Supplied material:

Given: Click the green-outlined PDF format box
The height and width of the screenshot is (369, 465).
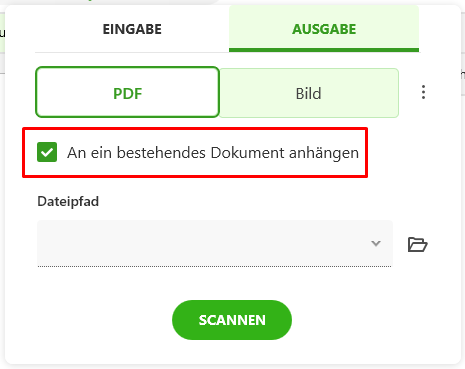Looking at the screenshot, I should coord(127,92).
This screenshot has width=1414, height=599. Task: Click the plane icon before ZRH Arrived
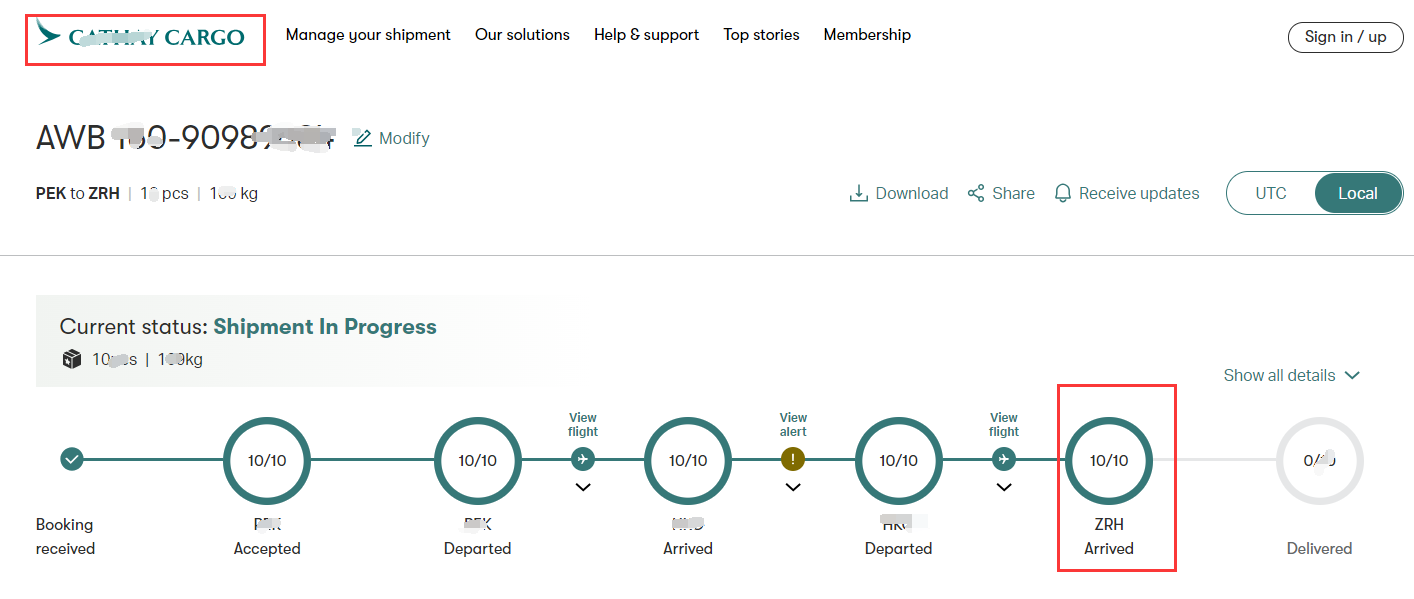[1004, 459]
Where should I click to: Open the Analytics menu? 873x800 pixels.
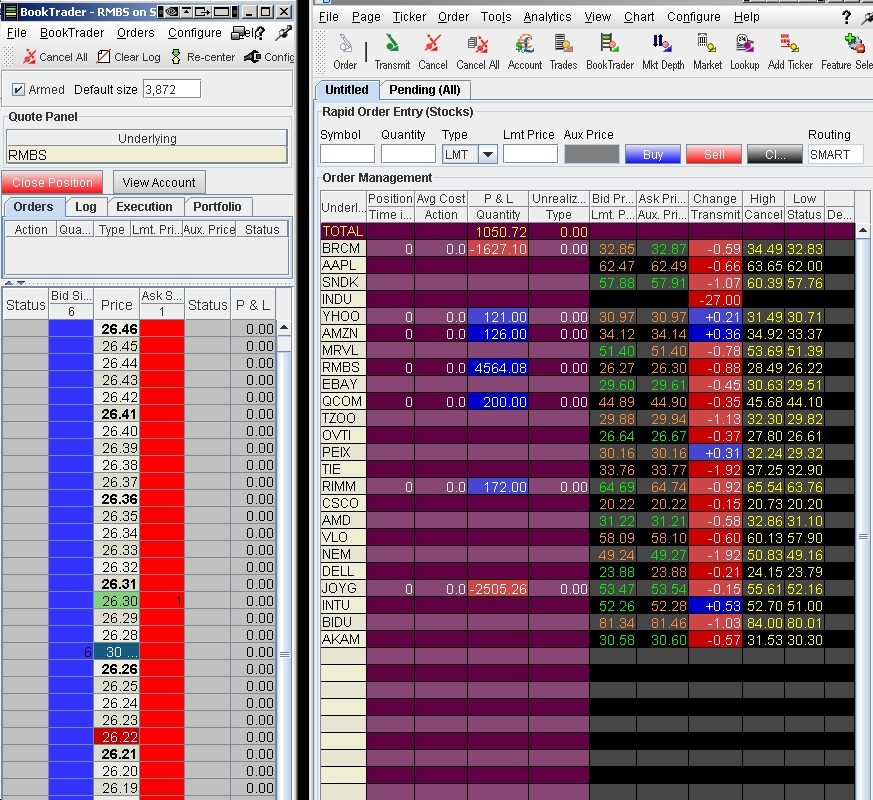[547, 17]
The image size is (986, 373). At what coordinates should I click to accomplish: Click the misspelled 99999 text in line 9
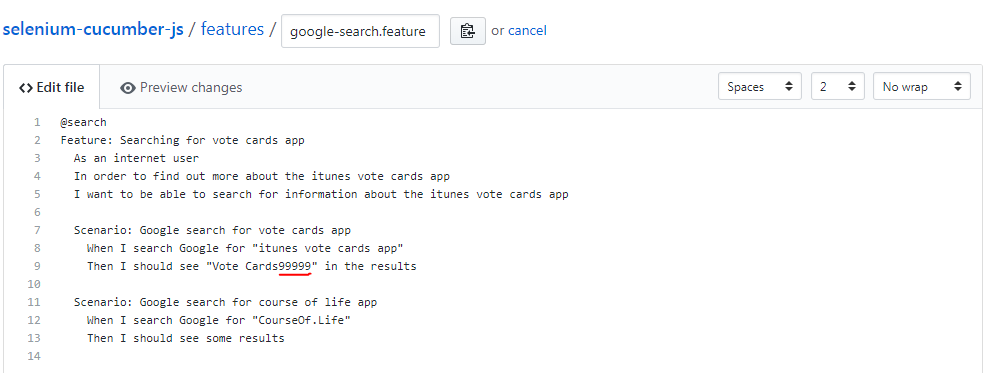(295, 266)
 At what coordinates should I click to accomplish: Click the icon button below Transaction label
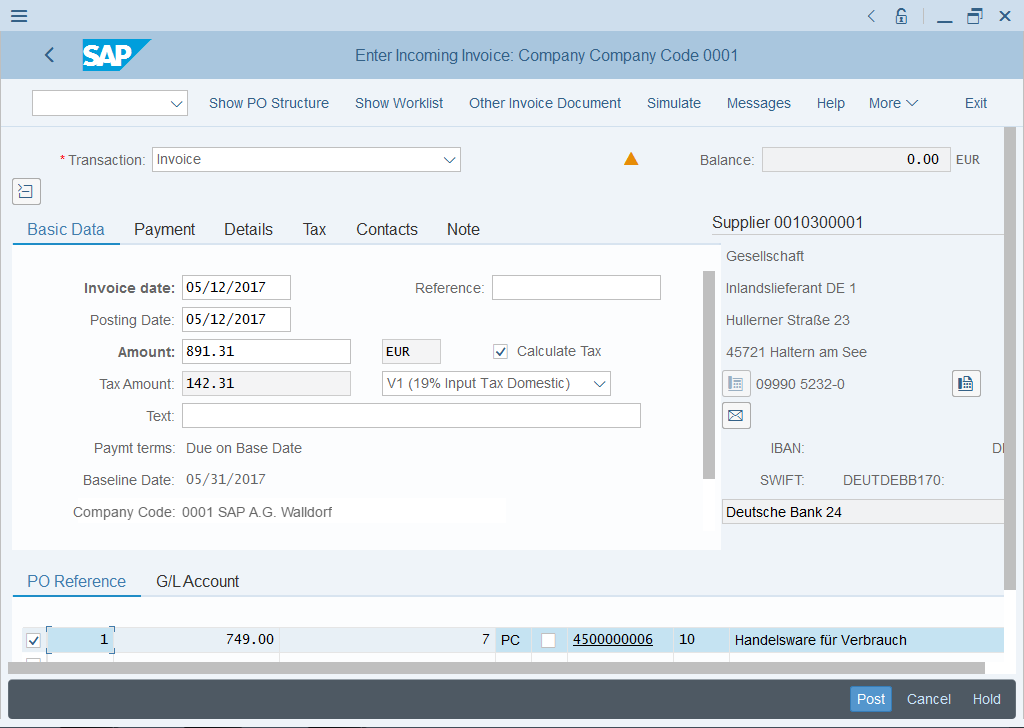(x=26, y=191)
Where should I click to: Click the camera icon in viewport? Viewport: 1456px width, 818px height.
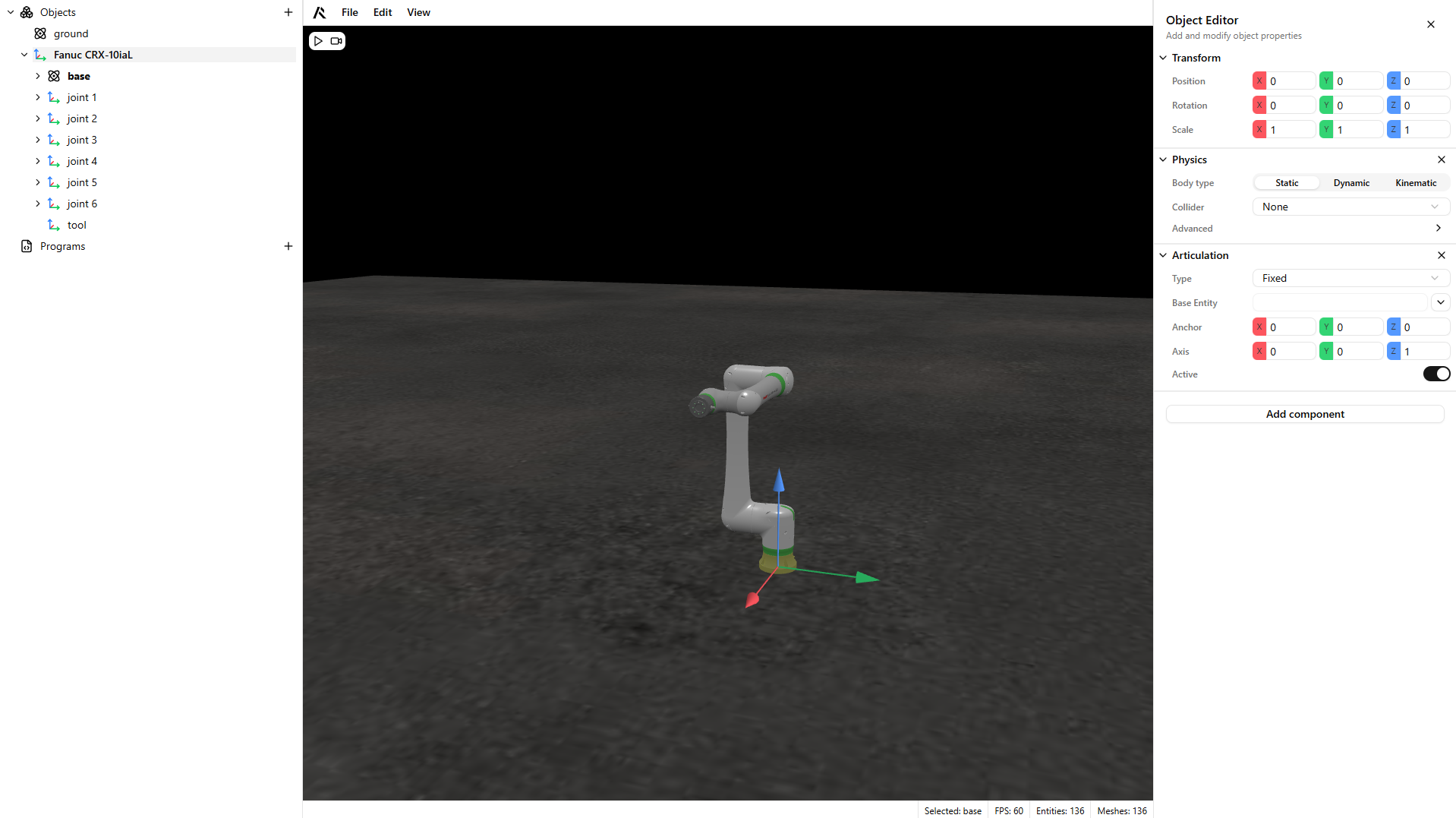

Exercise:
Leaving out the pictures, return exactly the lines from the one that contains "Where should I click to: Open" through the last line of the records above, inclusive.

Task answer:
Where should I click to: Open the Analytics menu? 873x800 pixels.
[547, 17]
The image size is (986, 373). At what coordinates should I click to accomplish: Click the misspelled 99999 text in line 9
(295, 266)
 At what coordinates should I click to accomplish: Click the icon button below Transaction label
(x=26, y=191)
Where should I click to: Click the camera icon in viewport? Viewport: 1456px width, 818px height.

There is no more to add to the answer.